A large number of Napervillians apparently want to know more about these possible problems. In fact, they can indeed know more, starting tonight, Dec. 14, at Washington Junior High School, 201 N. Washington St.
From 7 to 9 p.m. people can meet informally with experts at several stations and have their questions answered.
Most of the questions should be easy to answer, but a couple may well be impossible to answer. That is because a Harvard public health professor, with sterling credentials, insists that the meters should not be installed until it has definitely been proven that their minuscule radio emissions cause absolutely no harm.
Well, that’s not going to happen. Ever. You simply can’t do things like that. You’d think a Harvard guy would know that you can’t prove “evidence of absence.”
Despite the fact that we live in a sea of microwaves, that five billion of us use a much stronger radio emitter — the cell phone — without ill effects, and that hundreds of high level studies on the biological effects of microwaves have shown them to be safe below certain levels, it is still possible to claim that they might harm certain people under certain conditions. That is why they ended up on the IARC list of possible carcinogens — along with coffee, kimchi, seaweed, and grilled steaks.
So ask the experts about anything you’ve heard about that frightens you.
Ask them about “dirty electricity” and it’s health effects. It’s a made-up term meant to induce doubt, but ask them anyway. Ask them about anything you’re not sure about, even if you think it might be silly. And especially ask whether pulsed radio waves are indeed more dangerous than continuous ones. If opponents are using these terms, you deserve to understand the truth about them.
Ask them whether microwaves can indeed break van der Waals bonds or the water exclusion bonds that hold biological polymers together.
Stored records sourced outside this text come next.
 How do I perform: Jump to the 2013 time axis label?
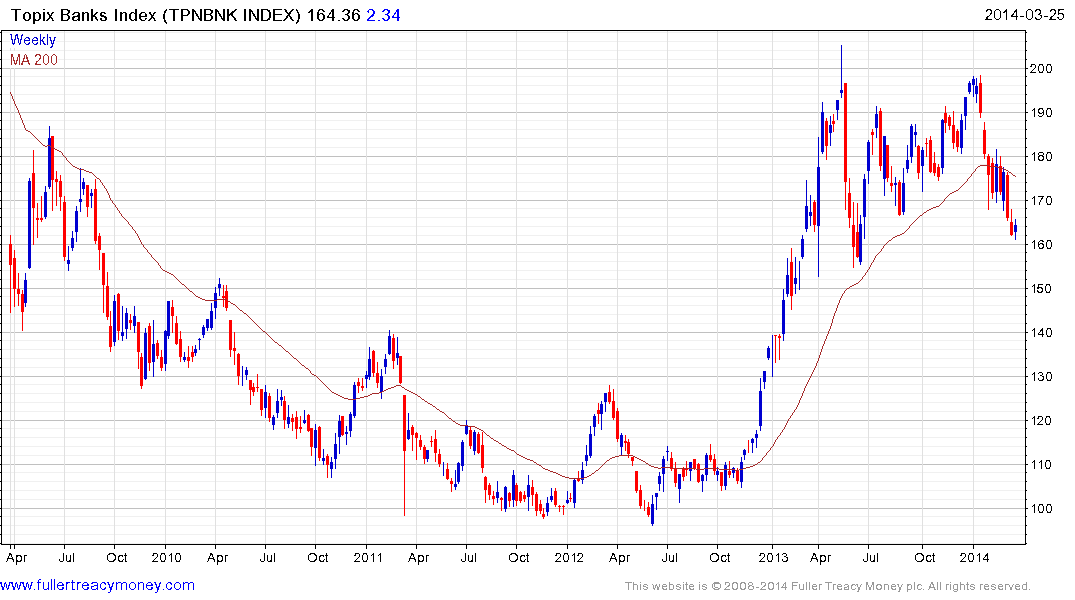773,556
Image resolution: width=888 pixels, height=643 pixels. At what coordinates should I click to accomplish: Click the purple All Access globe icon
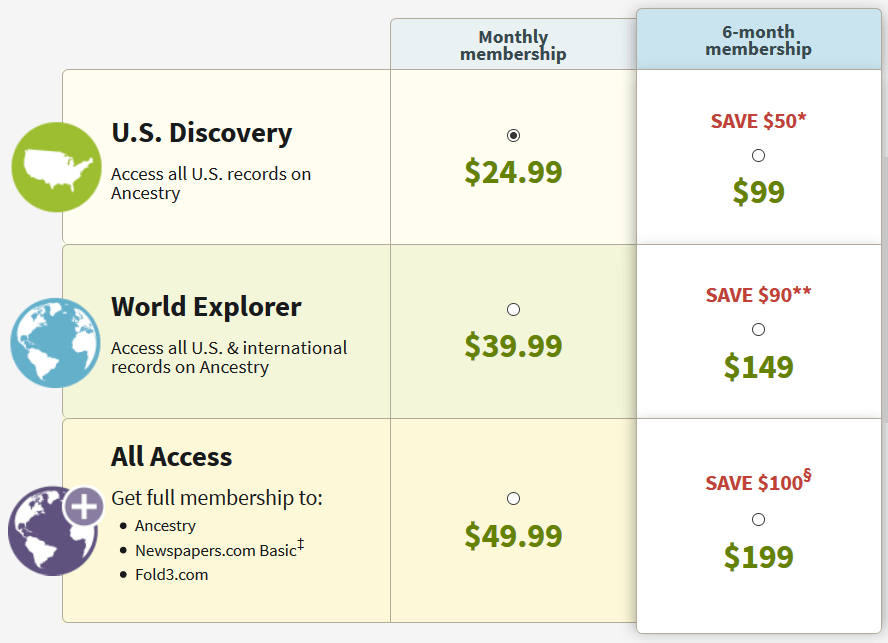pos(48,532)
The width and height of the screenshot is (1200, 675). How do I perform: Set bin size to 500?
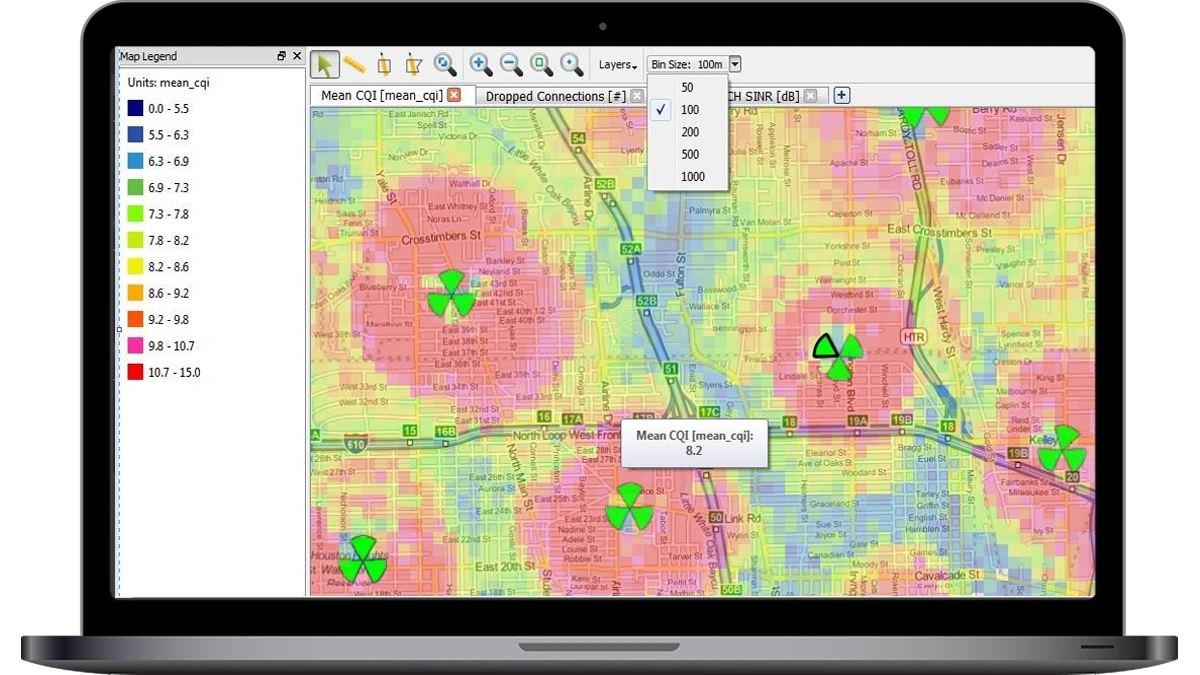(690, 155)
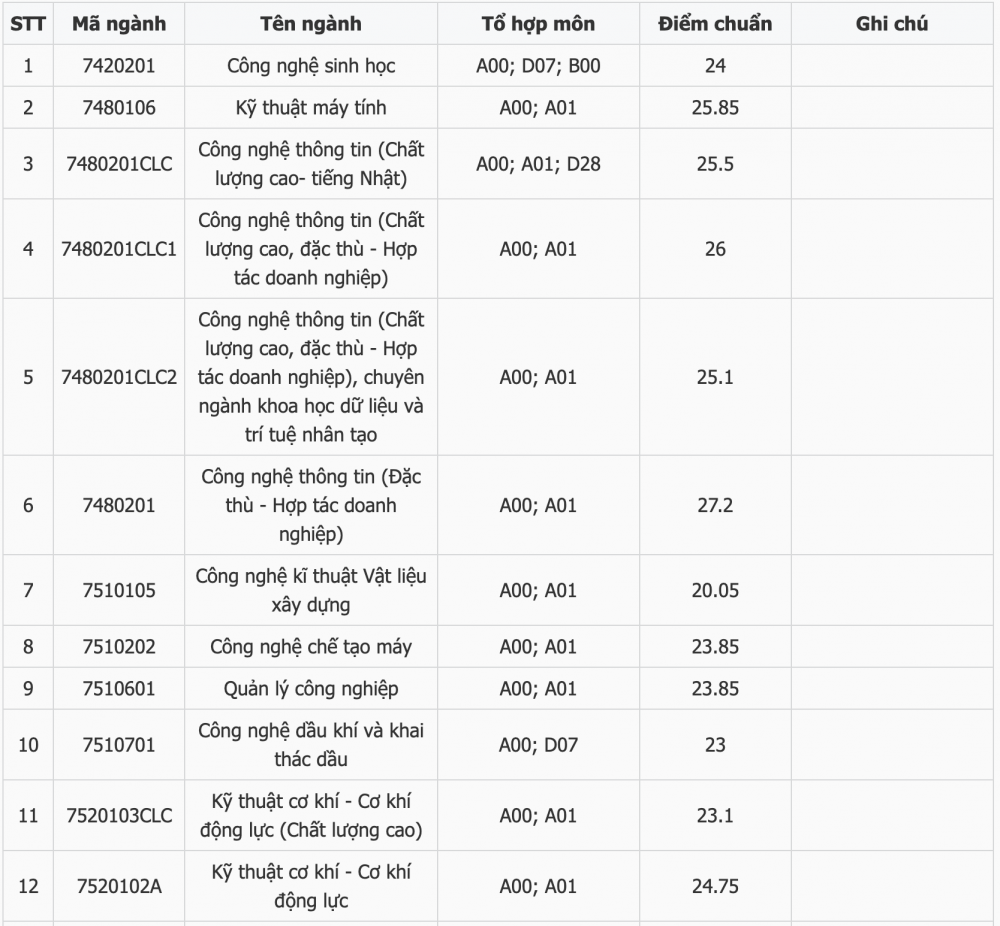Click Công nghệ kĩ thuật Vật liệu xây dựng
The width and height of the screenshot is (1000, 926).
(x=311, y=590)

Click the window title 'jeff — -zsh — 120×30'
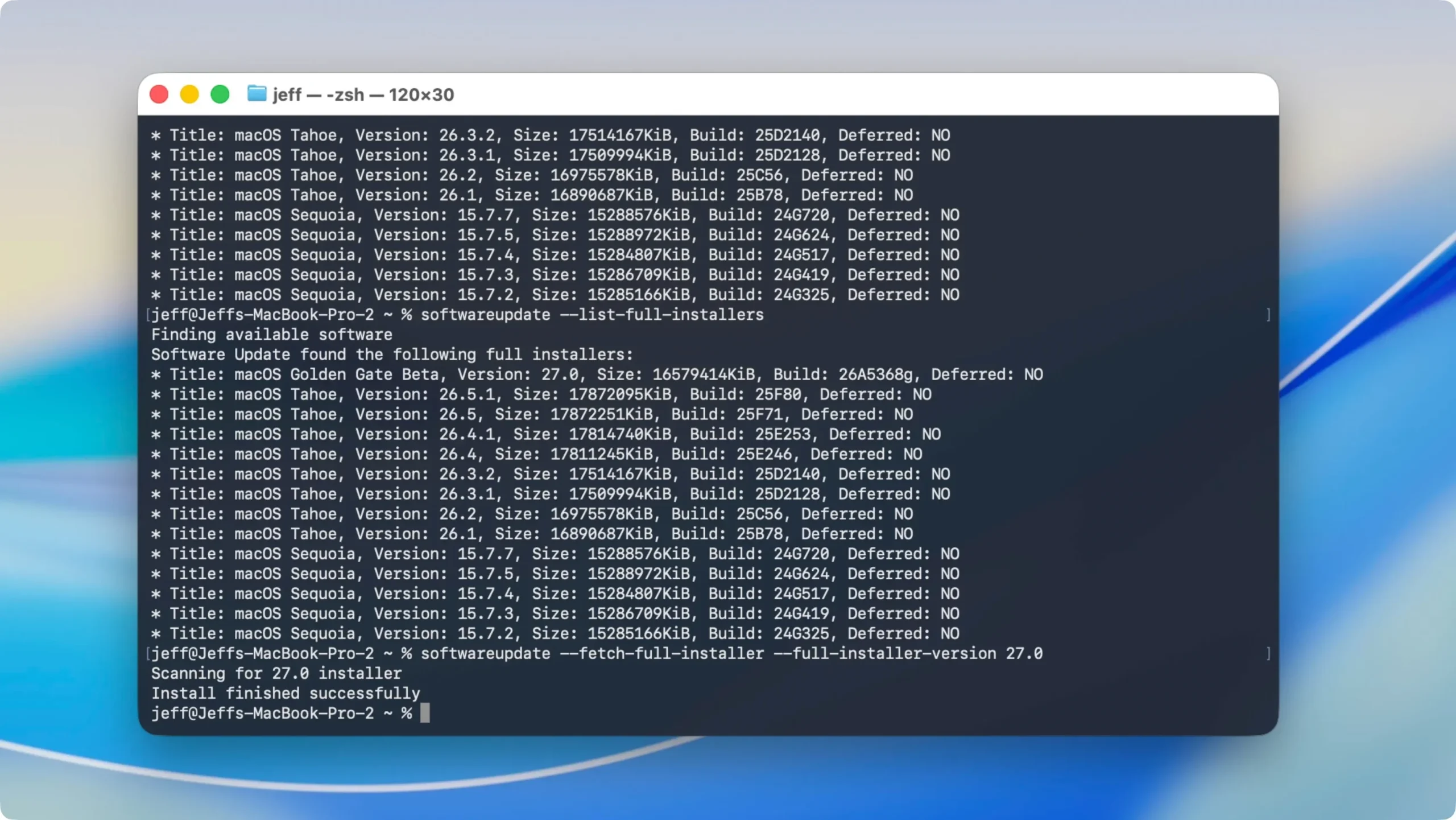pyautogui.click(x=363, y=94)
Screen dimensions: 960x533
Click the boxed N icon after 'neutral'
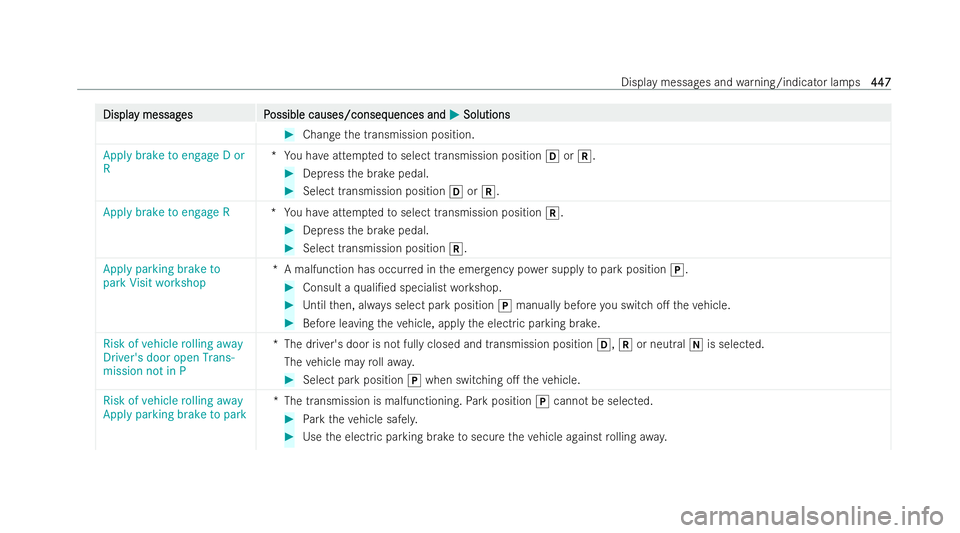click(696, 345)
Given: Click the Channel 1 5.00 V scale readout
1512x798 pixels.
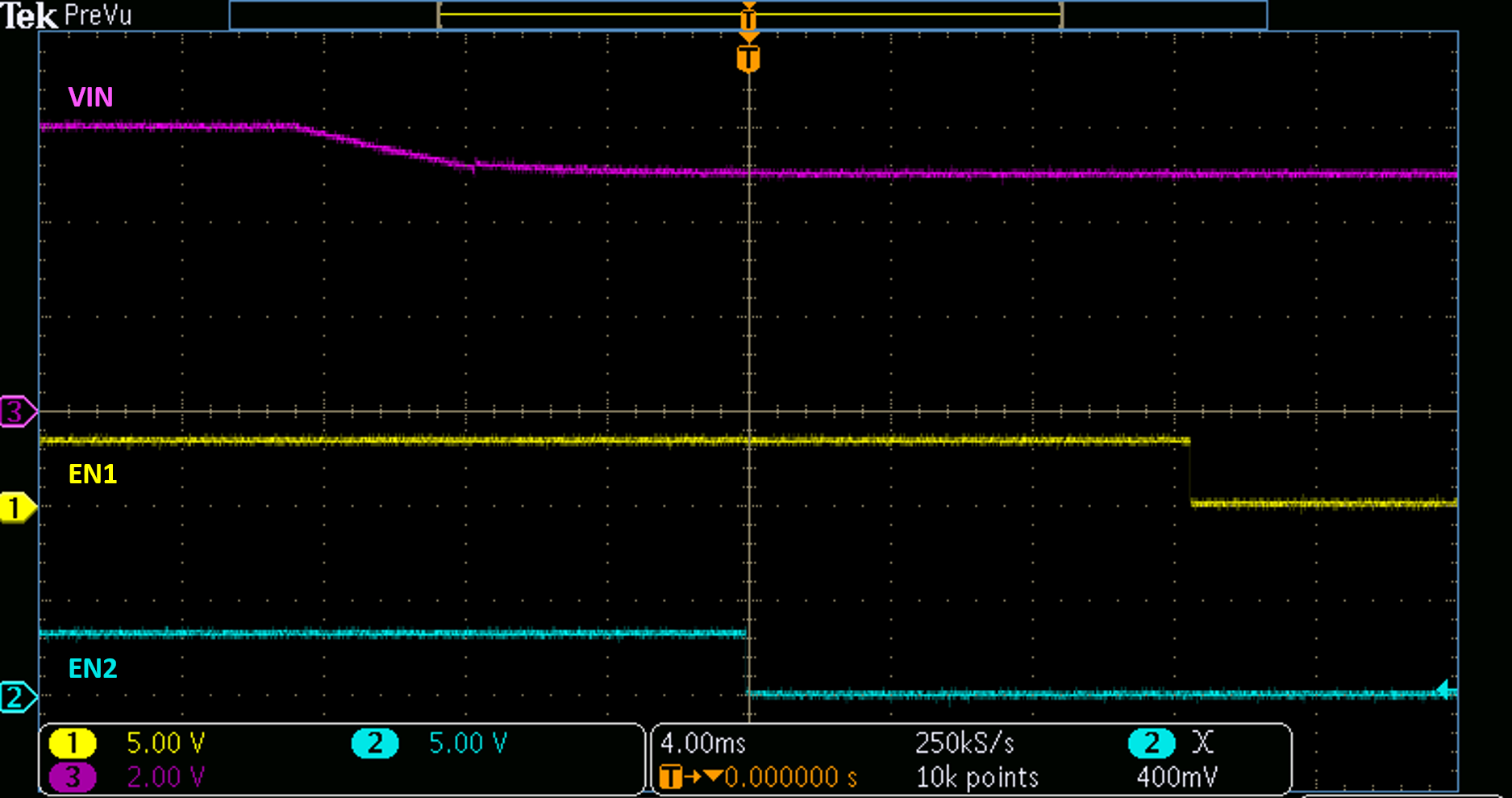Looking at the screenshot, I should coord(165,744).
Ask them whether the symptoms exhibited by “electrosensitive” people have ever been observed in a controlled clinical setting. If you’ve seen a chart, they must have been, right?
Ask them if a digital signal processing chip in the meter can identify what kind of motor is running inside the house. Not if it will, but if it even can. Ask them whether a smart grid enabled appliance can communicate with the meter if the homeowner doesn’t want it to. Ask them whether the city will be manually reading the new meters to check accuracy. And ask them whether the meters will be running security software, like Mocana NanoDefender.
These are just a few questions; I’m sure you have more. Tonight is the first of 14 such meetings, so everybody will have a chance to ask whatever they want. If you can’t get an answer, tell me and I’ll find someone to answer it for everybody. That is how rational people deal with new technology. That is how they deal with fear.